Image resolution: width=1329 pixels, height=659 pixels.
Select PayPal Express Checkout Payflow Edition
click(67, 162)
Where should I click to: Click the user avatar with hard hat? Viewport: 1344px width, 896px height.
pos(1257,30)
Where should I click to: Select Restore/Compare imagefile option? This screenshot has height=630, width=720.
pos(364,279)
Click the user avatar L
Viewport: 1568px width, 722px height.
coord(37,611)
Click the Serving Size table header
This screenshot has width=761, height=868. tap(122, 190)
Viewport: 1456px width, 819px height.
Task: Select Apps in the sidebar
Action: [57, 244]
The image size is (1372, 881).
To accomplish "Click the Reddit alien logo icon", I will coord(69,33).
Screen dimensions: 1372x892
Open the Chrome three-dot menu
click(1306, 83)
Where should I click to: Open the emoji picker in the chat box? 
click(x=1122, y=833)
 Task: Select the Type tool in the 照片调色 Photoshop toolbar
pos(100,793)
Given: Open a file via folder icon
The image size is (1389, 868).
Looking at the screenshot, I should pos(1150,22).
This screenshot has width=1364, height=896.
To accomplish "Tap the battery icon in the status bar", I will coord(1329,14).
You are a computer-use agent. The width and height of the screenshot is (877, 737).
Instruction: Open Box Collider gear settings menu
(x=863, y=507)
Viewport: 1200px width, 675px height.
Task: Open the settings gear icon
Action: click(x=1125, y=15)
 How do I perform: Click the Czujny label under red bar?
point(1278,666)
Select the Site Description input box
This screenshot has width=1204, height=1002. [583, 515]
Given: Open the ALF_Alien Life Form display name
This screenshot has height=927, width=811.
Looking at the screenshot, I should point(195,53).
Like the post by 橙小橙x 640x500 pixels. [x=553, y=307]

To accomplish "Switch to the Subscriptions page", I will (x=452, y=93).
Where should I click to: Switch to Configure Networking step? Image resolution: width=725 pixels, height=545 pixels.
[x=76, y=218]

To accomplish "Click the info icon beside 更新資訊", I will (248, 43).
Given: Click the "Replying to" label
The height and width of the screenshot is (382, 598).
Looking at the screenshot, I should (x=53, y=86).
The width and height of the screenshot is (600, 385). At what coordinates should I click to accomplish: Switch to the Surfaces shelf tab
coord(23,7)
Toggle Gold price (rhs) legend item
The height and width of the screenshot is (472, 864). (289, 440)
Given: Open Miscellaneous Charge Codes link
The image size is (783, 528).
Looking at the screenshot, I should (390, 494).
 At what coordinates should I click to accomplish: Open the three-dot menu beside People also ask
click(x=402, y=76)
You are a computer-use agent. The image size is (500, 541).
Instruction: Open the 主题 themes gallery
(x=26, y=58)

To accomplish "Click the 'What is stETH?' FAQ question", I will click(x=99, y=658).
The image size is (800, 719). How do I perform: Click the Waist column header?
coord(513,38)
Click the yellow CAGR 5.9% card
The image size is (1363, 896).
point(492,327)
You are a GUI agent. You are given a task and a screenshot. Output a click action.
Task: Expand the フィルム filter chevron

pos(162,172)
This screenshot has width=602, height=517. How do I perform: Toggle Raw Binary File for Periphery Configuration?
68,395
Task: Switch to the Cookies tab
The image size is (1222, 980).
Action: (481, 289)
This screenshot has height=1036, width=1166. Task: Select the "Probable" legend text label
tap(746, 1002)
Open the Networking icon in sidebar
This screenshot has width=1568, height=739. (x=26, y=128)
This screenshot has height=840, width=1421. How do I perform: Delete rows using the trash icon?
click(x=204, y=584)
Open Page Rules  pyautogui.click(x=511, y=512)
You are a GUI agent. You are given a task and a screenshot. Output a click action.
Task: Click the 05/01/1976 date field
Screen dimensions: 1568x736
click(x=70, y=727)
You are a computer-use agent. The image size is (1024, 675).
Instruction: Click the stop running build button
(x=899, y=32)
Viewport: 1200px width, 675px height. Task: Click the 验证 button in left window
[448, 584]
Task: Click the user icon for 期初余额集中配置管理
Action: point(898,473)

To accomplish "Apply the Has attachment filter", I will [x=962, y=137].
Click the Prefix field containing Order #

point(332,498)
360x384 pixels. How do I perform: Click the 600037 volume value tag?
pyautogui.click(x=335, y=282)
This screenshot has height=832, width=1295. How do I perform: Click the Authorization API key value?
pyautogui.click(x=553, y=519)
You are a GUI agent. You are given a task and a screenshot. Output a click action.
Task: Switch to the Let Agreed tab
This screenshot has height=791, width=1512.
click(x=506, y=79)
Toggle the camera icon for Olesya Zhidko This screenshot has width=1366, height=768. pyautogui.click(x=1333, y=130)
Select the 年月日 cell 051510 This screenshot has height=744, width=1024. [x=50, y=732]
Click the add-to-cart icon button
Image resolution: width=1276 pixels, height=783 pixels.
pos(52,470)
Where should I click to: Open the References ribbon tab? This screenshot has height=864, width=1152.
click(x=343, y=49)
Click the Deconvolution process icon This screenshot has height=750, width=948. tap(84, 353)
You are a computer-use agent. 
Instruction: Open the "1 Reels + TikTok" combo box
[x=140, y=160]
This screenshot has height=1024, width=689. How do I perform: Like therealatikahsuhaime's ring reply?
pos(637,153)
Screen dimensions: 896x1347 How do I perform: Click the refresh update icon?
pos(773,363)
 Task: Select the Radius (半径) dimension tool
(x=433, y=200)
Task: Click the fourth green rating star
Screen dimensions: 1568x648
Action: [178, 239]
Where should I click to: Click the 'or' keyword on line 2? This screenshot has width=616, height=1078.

* * *

WRITTEN PROBLEM »
Print the listing above again line for line, changing nothing.

EXERCISE OUTPUT »
Image resolution: width=1329 pixels, height=659 pixels.
Select PayPal Express Checkout Payflow Edition
click(67, 162)
Where should I click to: Click the user avatar with hard hat? Viewport: 1344px width, 896px height.
pos(1257,30)
Where should I click to: Select Restore/Compare imagefile option? This screenshot has height=630, width=720.
pos(364,279)
Click the user avatar L
Viewport: 1568px width, 722px height.
coord(37,611)
Click the Serving Size table header
This screenshot has width=761, height=868. tap(122, 190)
Viewport: 1456px width, 819px height.
Task: Select Apps in the sidebar
Action: [57, 244]
The image size is (1372, 881).
To accomplish "Click the Reddit alien logo icon", I will coord(69,33).
Screen dimensions: 1372x892
Open the Chrome three-dot menu
click(1306, 83)
Where should I click to: Open the emoji picker in the chat box? 
click(x=1122, y=833)
 Task: Select the Type tool in the 照片调色 Photoshop toolbar
pos(100,793)
Given: Open a file via folder icon
The image size is (1389, 868).
Looking at the screenshot, I should pos(1150,22).
This screenshot has width=1364, height=896.
To accomplish "Tap the battery icon in the status bar", I will coord(1329,14).
You are a computer-use agent. The width and height of the screenshot is (877, 737).
Instruction: Open Box Collider gear settings menu
(x=863, y=507)
Viewport: 1200px width, 675px height.
Task: Open the settings gear icon
Action: click(x=1125, y=15)
 How do I perform: Click the Czujny label under red bar?
point(1278,666)
Select the Site Description input box
This screenshot has width=1204, height=1002. [583, 515]
Given: Open the ALF_Alien Life Form display name
This screenshot has height=927, width=811.
Looking at the screenshot, I should point(195,53).
Like the post by 橙小橙x 640x500 pixels. [x=553, y=307]

To accomplish "Switch to the Subscriptions page", I will (x=452, y=93).
Where should I click to: Switch to Configure Networking step? Image resolution: width=725 pixels, height=545 pixels.
[x=76, y=218]

To accomplish "Click the info icon beside 更新資訊", I will (248, 43).
Given: Click the "Replying to" label
The height and width of the screenshot is (382, 598).
Looking at the screenshot, I should (x=53, y=86).
The width and height of the screenshot is (600, 385). At what coordinates should I click to accomplish: Switch to the Surfaces shelf tab
coord(23,7)
Toggle Gold price (rhs) legend item
The height and width of the screenshot is (472, 864). (289, 440)
Given: Open Miscellaneous Charge Codes link
The image size is (783, 528).
Looking at the screenshot, I should (390, 494).
 At what coordinates should I click to accomplish: Open the three-dot menu beside People also ask
click(x=402, y=76)
You are a computer-use agent. The image size is (500, 541).
Instruction: Open the 主题 themes gallery
(x=26, y=58)

To accomplish "Click the 'What is stETH?' FAQ question", I will click(x=99, y=658).
The image size is (800, 719). How do I perform: Click the Waist column header?
coord(513,38)
Click the yellow CAGR 5.9% card
The image size is (1363, 896).
point(492,327)
You are a GUI agent. You are given a task and a screenshot. Output a click action.
Task: Expand the フィルム filter chevron

pos(162,172)
This screenshot has width=602, height=517. How do I perform: Toggle Raw Binary File for Periphery Configuration?
68,395
Task: Switch to the Cookies tab
The image size is (1222, 980).
Action: (481, 289)
This screenshot has height=1036, width=1166. Task: Select the "Probable" legend text label
tap(746, 1002)
Open the Networking icon in sidebar
This screenshot has width=1568, height=739. (x=26, y=128)
This screenshot has height=840, width=1421. How do I perform: Delete rows using the trash icon?
click(x=204, y=584)
Open Page Rules  pyautogui.click(x=511, y=512)
You are a GUI agent. You are given a task and a screenshot. Output a click action.
Task: Click the 05/01/1976 date field
Screen dimensions: 1568x736
click(x=70, y=727)
You are a computer-use agent. The image size is (1024, 675).
Instruction: Click the stop running build button
(x=899, y=32)
Viewport: 1200px width, 675px height. Task: Click the 验证 button in left window
[448, 584]
Task: Click the user icon for 期初余额集中配置管理
Action: point(898,473)

To accomplish "Apply the Has attachment filter", I will [x=962, y=137].
Click the Prefix field containing Order #

point(332,498)
360x384 pixels. How do I perform: Click the 600037 volume value tag?
pyautogui.click(x=335, y=282)
This screenshot has height=832, width=1295. How do I perform: Click the Authorization API key value?
pyautogui.click(x=553, y=519)
You are a GUI agent. You are given a task and a screenshot. Output a click action.
Task: Switch to the Let Agreed tab
This screenshot has height=791, width=1512.
click(x=506, y=79)
Toggle the camera icon for Olesya Zhidko This screenshot has width=1366, height=768. pyautogui.click(x=1333, y=130)
Select the 年月日 cell 051510 This screenshot has height=744, width=1024. [x=50, y=732]
Click the add-to-cart icon button
Image resolution: width=1276 pixels, height=783 pixels.
pos(52,470)
Where should I click to: Open the References ribbon tab? This screenshot has height=864, width=1152.
click(x=343, y=49)
Click the Deconvolution process icon This screenshot has height=750, width=948. tap(84, 353)
You are a computer-use agent. 
Instruction: Open the "1 Reels + TikTok" combo box
[x=140, y=160]
This screenshot has height=1024, width=689. How do I perform: Like therealatikahsuhaime's ring reply?
pos(637,153)
Screen dimensions: 896x1347 How do I perform: Click the refresh update icon?
pos(773,363)
 Task: Select the Radius (半径) dimension tool
(x=433, y=200)
Task: Click the fourth green rating star
Screen dimensions: 1568x648
Action: [178, 239]
Where should I click to: Click the 'or' keyword on line 2? This screenshot has width=616, height=1078.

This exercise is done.